A basic stats review is available at:
https://www.cdc.gov/tobacco/data_statis … /index.htm
SimonTrew wrote:Even with smoking, I injest far more dirty filthy crap from the back of drivers' exhausts than I do by sticking a coffin stuck in my gobbin. Yet it is perfectly fine for drivers to be selfish, smokers are the newest people to pick on. 30% of adults in Hungary smoke.
I overall agree in general principle. I grew up in Los Angeles. I developed real breathing and lung problems from the smog. One reason I moved away once I became an adult.
SimonTrew wrote:The most ironic thing is that "Care in The Community" was designed by the very same woman who said "There is no such thing as society. There are individuals, and there are families. There is no such thing as society"..
That quote is something I would expect from the Cosa Nostra, not a national leader..... Â
SimonTrew wrote:In a small village where everyone knows everyone, and has a bit of money etc, people can afford to be altruistic
That is sweet. Very idyllic.
Sadly, in my village, everyone knows everyone. But few have a bit of extra money, and because of long simmering issues, and maybe living too long and too close together in too small a village, many hate many others and would never be altruistic to them.
Oh, yes, and if one has lived in the village for "only" 20 years, you are still an "outsider".
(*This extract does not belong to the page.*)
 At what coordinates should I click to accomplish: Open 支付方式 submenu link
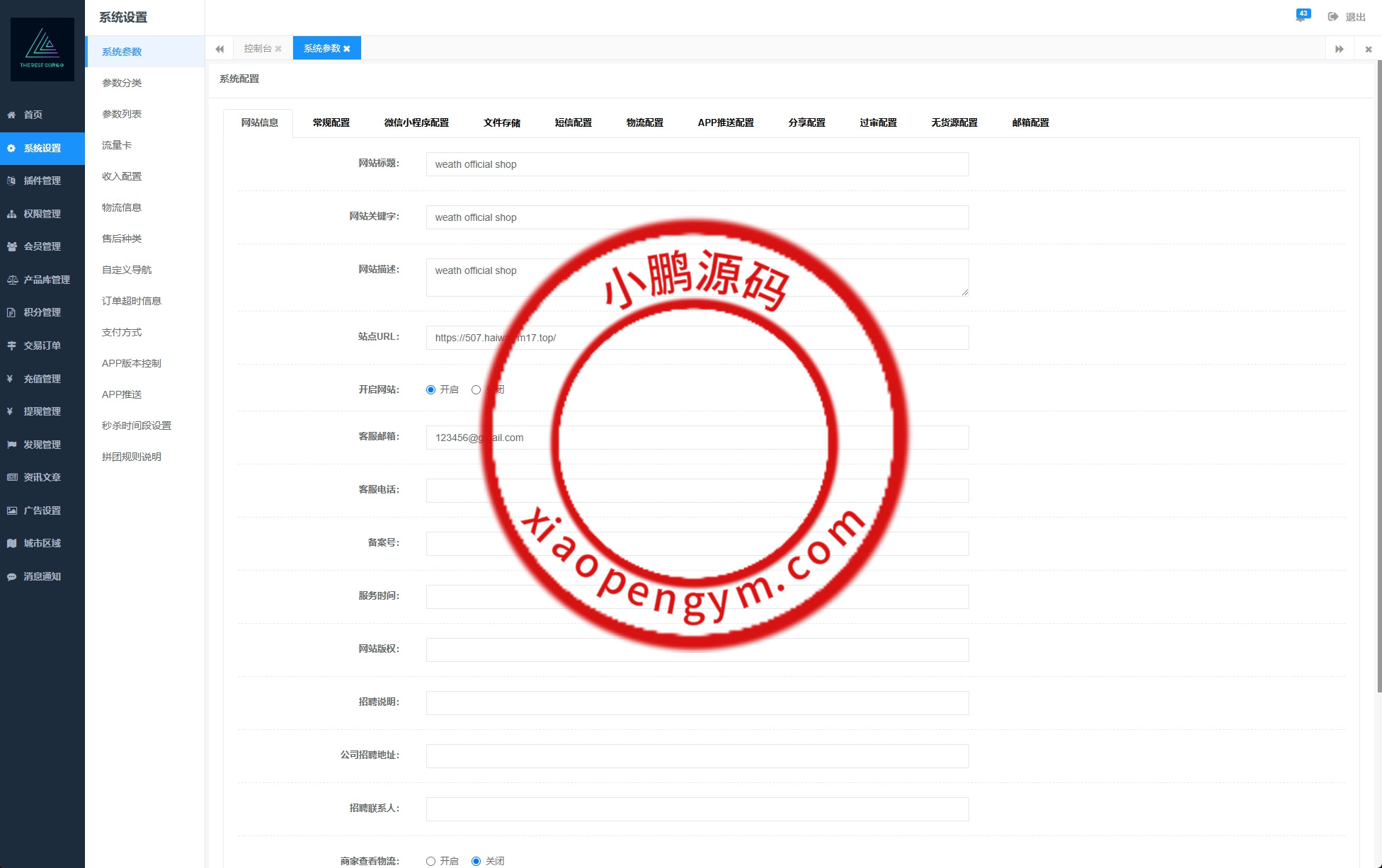(122, 332)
Marilyn Tassy wrote:I had to quit my casino job because of second hand smoke. I had a bad case of bronchitis from all the smoke inside the casino.
Went to the doctors for a bad cough and he told me to quit smoking, said I wasn't a smoker but worked in a casino.
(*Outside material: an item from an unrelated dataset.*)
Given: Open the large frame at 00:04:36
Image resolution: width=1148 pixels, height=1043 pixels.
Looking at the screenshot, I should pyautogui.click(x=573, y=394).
I probably should of taken it to workers comp. and got paid to quit but I wasn't in the mood for a years long hassle and all the paperwork etc.
where I get dogmatic about this Marilyn is that you have presumably to take the US Government's own statistics. The FDA said on a national survey, in 1988, that if a nonsmoker lives with an habitual smoker their chances of getting cancer from secondhand smoke is 1 in 3048 per year, that is the risk over and above the chances of you being run over by a bus or an anvil killing you in a cartoonish fashion. You are far more likely to be killed by your sofa (12 British people in the last twelvemonth are officially recorded as being killed by their soft furniture) than you are to die from my disgusting habit
I imagine you don't gamble because if you are that side of the table you know why there are billion dollar hotels and mug punters, I won a few games of cribbage this weekend and we were betting a filler a point, I now have five filler that the shop will not accept.
People in general have an skewed idea of risk. Fireman in the UK quite often work in Hospitals on their night shift etc to make a bit of extra, and they are so used to people coming in a cropper they are amused when they work as a porter in the A and E/emergency ward and people are forever coming a cropper in unlikely ways.
A girl I worked with managed to get a paper cut on her eye. How do you manage it, what possible way can you get a piece of paper and manage to stick it in your eye? How is that possible?
I also can read braille and a bit of British Sign Language for the deaf, because I worked with blind people and deaf people. But I am no expert but i can get by in British Sign Language. Don"t know American Sign cos didn't know any deaf when I lived in America, and don't know Hungarian Sign, so that is not very useful when I meet an Hungarian deaf, that I am signing in British and they are signing in Hungarian, that don't work too well
You are far more likely to be killed by a vending machine falling on you than you are by my second.-hand smoke. Your chances of drowning at sea are next to zero in Hungary (1 Hungarian drowned at sea last year, according the KSH, the Hungarian Office of National Statistics) so you are fairly safe in Hungary for not being drowned at sea. Fire is far more likely. Chainsaws are safer than sofas, only 24 people were admitted to hosptal from chainsaw injuries, 37 from injuries from their sofas.
You have to be careful with your sofa, they seem to be the most dangerous.